Who Tells Your Story? Cognitive Behavior Theory and the Power of Choice
Humans are effective and efficient storytellers. We’ve understood our mysterious world through stories for millennia. We use stories to teach and entertain, to hold history and culture, and to relate to each other. Neuroscientists have studied the impact of stories’ ability to release oxytocin on the brain which plays into building relationships, a critical component of our nature as social creatures.
Based on their constructive power, it should be no surprise that stories persist in plain sight as well as whispering quietly in the background of our consciousness. Our brains rely on storytelling to take shortcuts which helps efficient learning but can also create cognitive bias and a propensity to exclude new data. When running quietly in the background, old stories can quickly turn into limiting beliefs without awareness.
Cognitive Behavior Theory took root in the field of psychology in the 1950s and is first attributed to Albert Ellis’ Rational Emotive Behavior Therapy (REBT). Ellis posited an ABC model of A- Activating Event, B- Belief, C-Consequences. The breakthrough concept here was that it is not the activating event that necessarily causes the emotional consequences but there is a step in between, the belief one holds about the event, which then causes either a positive, negative or neutral emotion.
I imagine I’m not alone in that if I look back at my life I’ve spent the majority of it careening from stimulus to response without much awareness of that potential for space in between. As I have slowly built up a meditation practice over the years, I now understand that the space between stimulus and response is the seat of much power.
Let’s pretend that you, like me, still often miss that golden opportunity between stimulus and response, and you find yourself landed squarely in the consequence zone. There is still a way to work backward in this technique. It’s easy to know where to start because all you must do is wait until you feel emotionally triggered and then do a little digging. The strong emotion is your cue to ask with genuine curiosity, what stories am I telling myself here? There may be one or several that you might identify. Once you have them clear in your mind the next step is to ask yourself, is this true?

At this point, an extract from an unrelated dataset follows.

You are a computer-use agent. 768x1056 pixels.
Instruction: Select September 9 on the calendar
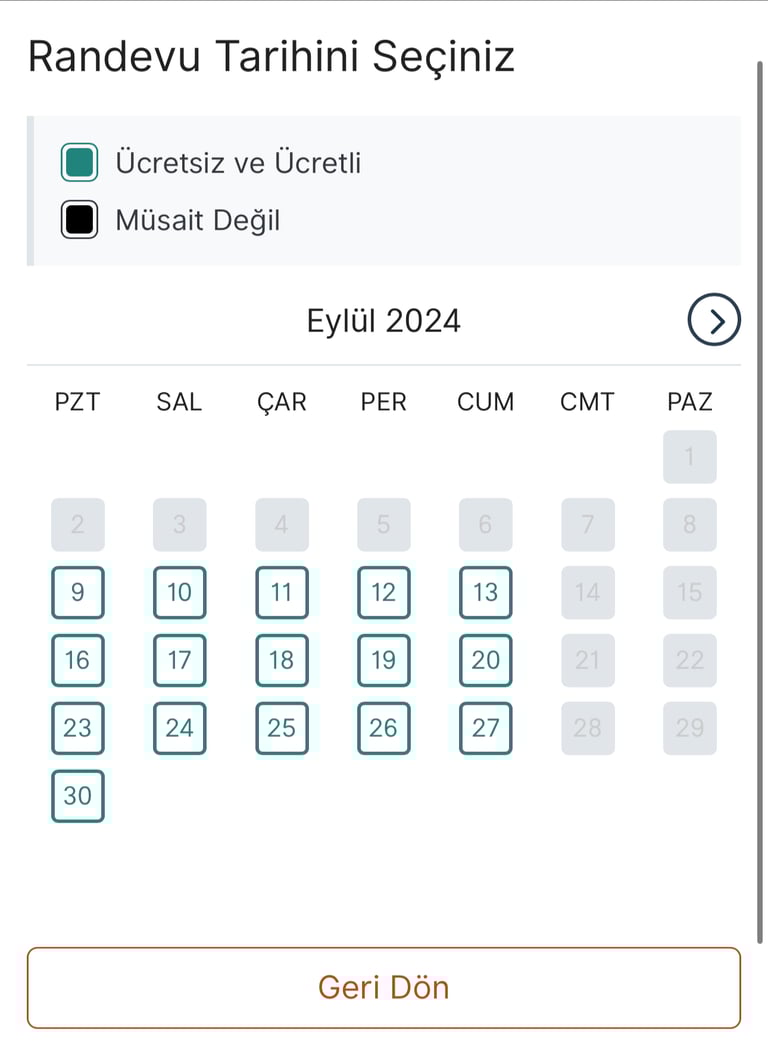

Some stories will collapse right there like a house of cards but if not, you can take it further by pursuing one of two directions.
1. You might ask yourself what evidence to I have for and against this belief and write it down. Sometimes one can find that what feels true emotionally doesn’t hold up against observed evidence. This can be the difference between understanding a situation with the limbic brain vs. the prefrontal cortex.
2. The other strategy is effective even in the absence of evidence and involves asking ourselves what else could be true? Perhaps there’s no way of discerning one universal truth and there are simply possibilities. Can you think of some possibilities that might be at least as true as the original belief? Can you play around and think of one or two that is positive?
Once you are in a place of either observed evidence, alternate possibilities, or both, is when you shift into the driver’s seat. Not only do you get to choose whether or not you bring your old beliefs into your new life, but you also get to decide which story to live out. You get to tell your own story.